I have heard pianists who played Chopin in what they called a healthy
way. The notes swung, spun, and clattered, with a heroic repercussion of
sound, a hurrying reiteration of fury, signifying nothing. The piano stormed
through the applause; the pianist sat imperturbably, hammering. Well, I
do not think any music should be played like that, not Liszt even. Liszt
connives at the suicide, but with Chopin it is a murder. When Pachmann plays
Chopin the music sings itself, as if without the intervention of an executant,
of one who stands between the music and our hearing. The music has to intoxicate
him before he can play with it; then he becomes its comrade, in a kind of
very serious game; himself, in short, that is to say inhuman. His fingers
have in them a cold magic, as of soulless elves who have sold their souls
for beauty. And this beauty, which is not of the soul, is not of the flesh;
it is a sea-change, the life of the foam on the edge of the depths. Or it
transports him into some mid-region of the air, between hell and heaven,
where he hangs listening. He listens at all his senses. The dew, as well
as the raindrop, has a sound for him.
In Pachmann's playing there is a frozen tenderness, with, at moments,
the elvish triumph of a gnome who has found a bright crystal or a diamond.

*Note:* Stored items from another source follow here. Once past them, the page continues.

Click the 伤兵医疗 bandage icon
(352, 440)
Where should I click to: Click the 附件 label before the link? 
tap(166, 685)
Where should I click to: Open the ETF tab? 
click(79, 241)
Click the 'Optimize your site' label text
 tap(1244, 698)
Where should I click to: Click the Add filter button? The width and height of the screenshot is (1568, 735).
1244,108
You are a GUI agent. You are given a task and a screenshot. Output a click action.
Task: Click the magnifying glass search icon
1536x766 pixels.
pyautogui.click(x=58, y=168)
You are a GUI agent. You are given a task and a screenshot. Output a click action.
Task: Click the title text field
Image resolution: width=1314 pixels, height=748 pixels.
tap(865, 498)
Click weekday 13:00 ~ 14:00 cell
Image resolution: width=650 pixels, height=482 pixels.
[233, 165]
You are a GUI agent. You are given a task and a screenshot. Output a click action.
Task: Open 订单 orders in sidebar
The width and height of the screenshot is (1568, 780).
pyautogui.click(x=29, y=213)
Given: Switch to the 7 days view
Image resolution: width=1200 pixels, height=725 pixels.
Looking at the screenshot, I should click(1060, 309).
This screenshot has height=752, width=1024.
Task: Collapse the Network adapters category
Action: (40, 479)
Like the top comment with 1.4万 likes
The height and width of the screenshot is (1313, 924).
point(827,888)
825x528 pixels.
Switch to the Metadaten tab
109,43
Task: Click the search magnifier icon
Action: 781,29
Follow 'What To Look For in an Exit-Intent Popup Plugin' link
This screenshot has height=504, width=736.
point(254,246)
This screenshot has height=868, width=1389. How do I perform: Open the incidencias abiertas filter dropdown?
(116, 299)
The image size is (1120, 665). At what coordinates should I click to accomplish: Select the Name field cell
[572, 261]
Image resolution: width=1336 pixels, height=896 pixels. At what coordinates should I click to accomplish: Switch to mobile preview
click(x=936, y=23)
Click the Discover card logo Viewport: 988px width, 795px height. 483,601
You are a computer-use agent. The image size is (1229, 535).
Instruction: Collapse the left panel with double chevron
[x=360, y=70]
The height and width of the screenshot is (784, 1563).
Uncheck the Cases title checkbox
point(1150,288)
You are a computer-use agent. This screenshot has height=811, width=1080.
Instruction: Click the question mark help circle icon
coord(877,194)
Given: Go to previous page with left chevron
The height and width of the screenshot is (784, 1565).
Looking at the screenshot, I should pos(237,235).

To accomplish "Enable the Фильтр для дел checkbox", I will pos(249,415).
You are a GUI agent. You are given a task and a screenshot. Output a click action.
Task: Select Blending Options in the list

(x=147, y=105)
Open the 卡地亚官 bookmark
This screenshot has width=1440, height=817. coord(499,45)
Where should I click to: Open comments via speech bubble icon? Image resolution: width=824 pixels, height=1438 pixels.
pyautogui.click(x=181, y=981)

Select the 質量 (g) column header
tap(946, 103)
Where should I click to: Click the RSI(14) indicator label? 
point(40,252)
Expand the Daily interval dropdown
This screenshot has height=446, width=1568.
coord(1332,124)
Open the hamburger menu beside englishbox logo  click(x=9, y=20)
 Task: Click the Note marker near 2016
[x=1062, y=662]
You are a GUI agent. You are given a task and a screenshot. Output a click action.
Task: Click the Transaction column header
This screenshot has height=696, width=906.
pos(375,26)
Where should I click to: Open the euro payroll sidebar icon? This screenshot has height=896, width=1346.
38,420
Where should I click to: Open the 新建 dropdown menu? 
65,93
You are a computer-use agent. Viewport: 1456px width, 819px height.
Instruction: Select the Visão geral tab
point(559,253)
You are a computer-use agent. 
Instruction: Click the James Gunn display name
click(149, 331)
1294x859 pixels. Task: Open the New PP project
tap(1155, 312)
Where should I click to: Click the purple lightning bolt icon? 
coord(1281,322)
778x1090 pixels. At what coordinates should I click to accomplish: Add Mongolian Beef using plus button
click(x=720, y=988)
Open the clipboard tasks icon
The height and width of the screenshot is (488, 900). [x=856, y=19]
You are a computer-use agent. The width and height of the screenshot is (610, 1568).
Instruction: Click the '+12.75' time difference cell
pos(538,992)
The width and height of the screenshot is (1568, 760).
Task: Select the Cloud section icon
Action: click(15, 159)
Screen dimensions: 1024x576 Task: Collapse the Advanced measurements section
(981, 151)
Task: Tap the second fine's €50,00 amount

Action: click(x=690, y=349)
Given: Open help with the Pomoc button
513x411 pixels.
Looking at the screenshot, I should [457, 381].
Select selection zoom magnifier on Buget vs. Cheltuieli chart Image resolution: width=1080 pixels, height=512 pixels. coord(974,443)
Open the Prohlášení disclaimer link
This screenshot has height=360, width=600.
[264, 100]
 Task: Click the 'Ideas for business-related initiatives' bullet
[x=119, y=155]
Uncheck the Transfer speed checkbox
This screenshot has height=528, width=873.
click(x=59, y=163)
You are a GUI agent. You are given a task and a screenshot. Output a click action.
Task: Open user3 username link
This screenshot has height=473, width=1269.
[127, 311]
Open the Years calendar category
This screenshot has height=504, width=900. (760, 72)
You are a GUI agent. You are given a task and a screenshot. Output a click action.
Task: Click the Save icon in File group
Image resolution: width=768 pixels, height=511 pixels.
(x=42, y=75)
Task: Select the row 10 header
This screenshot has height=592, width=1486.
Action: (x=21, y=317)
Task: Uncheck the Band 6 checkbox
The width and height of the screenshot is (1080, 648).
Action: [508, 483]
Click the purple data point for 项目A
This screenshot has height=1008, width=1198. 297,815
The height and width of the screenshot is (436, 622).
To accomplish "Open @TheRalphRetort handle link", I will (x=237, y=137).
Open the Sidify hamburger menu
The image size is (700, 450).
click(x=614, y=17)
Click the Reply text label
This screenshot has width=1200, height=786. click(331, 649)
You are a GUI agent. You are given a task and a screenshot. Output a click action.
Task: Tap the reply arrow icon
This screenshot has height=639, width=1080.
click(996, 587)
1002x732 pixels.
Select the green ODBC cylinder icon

Pachmann is inhuman, and music, too, is inhuman. To him, and rightly, it
is a thing not domesticated, not familiar as a household cat with our hearth.
When he plays it, music speaks no language known to us, has nothing of ourselves
to tell us, but is shy, alien, and speaks a language which we do not know.
It comes to us a divine hallucination, chills us a little with its 'airs
from heaven' or elsewhere, and breaks down for an instant the too solid
walls of the world, showing us the gulf. When d'Albert plays Chopin's Berceuse,
beautifully, it is a lullaby for healthy male children growing too big for
the cradle. Pachmann's is a lullaby for fairy changelings who have never
had a soul, but in whose veins music vibrates; and in this intimate alien
thing he finds a kind of humour.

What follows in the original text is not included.